Otro de los recuerdos que me han acompañado desde del paso del huracán es la empatía, la solidaridad de tantos grupos que en distintos lugares de Puerto Rico surgieron rápidamente cuando se dieron cuenta de que la ayuda gubernamental no estaba llegando a donde debía llegar. Uno de esos grupos con el que colaboré gracias a mi amiga Johanna Irizarry es Ayuda pa’ la montaña; hoy, casi dos años después, Johanna todavía está ayudando a los damnificados por el huracán que se quedaron sin hogar, a los que tienen toldos en sus techos o a los que están poco a poco consiguiendo el mobiliario para sus hogares. A lo largo de estos dos años he escuchado en varias ocasiones que el huracán dejó a la vista la pobreza de la isla, es cierto, pero también el huracán nos dejó ver la gran fuerza de la iniciativa civil, de los grupos comunitarios que surgieron por todo Puerto Rico y que llevaron ayuda a los más necesitados. Esa fuerza la estamos viendo también durante la última semana con todas las protestas y manifestaciones que ha habido de forma pacífica en las distintas partes de la isla. La gente se cansó del abuso, de la corrupción, del maltrato, del desprecio y de la falta de honestidad de la clase política.
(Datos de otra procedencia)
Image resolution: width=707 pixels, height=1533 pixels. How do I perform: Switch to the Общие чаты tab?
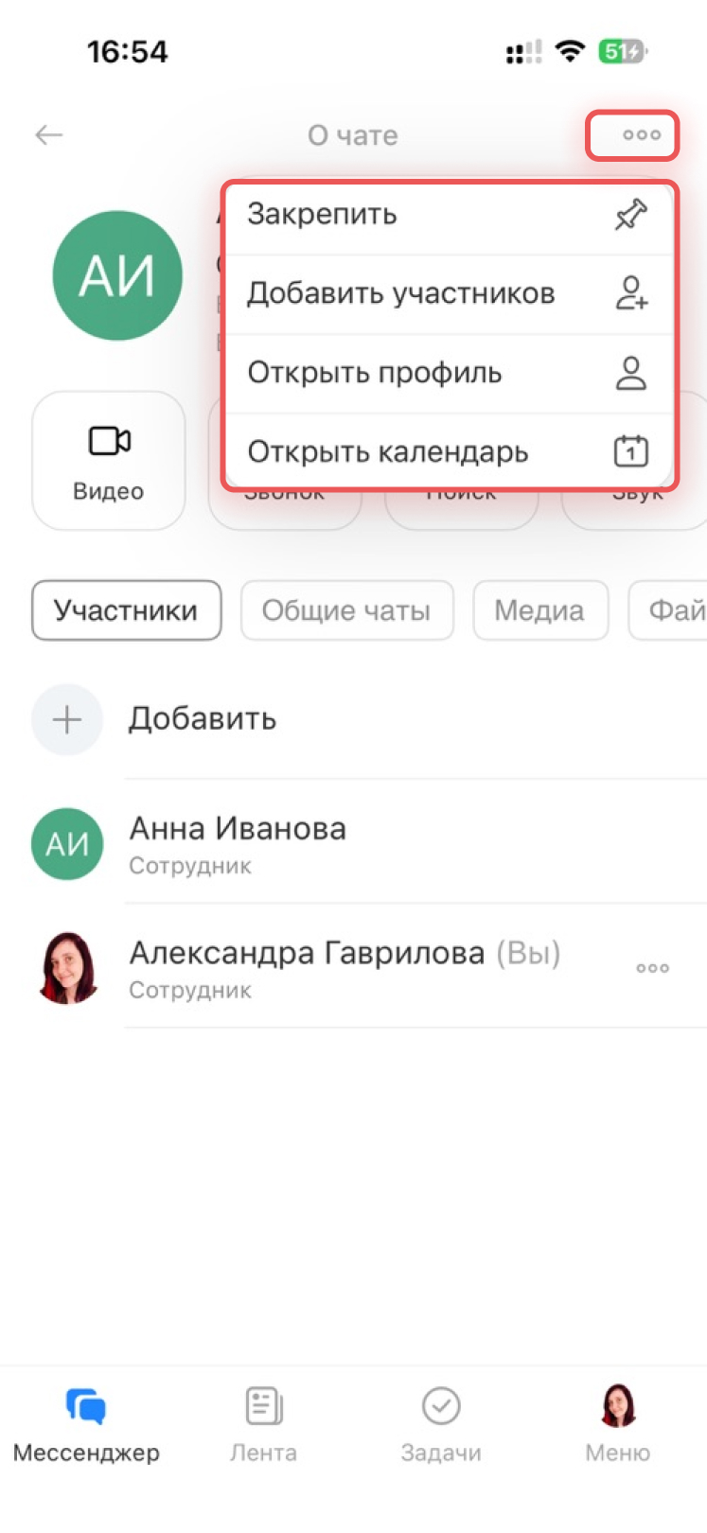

Si Ricardo Roselló está arrepentido de verdad, no de que sus comentarios se hicieran públicos, sino de tener esos sentimientos hacia las personas que representa, debe aceptar que su calidad humana no está a la altura de los puertorriqueños que sí quieren genuinamente mejorar su calidad de vida y la única forma de mostrar su arrepentimiento es la renuncia. Es necesario que escuche a todas las voces que alrededor del mundo le piden que renuncie. Parece que pese a sus esfuerzos son muchos a los que no ha podido “coger de pendejos” y se han dado cuenta de que sus expresiones no fueron un error sino un acto de violencia contra un país que se cansó del maltrato institucional.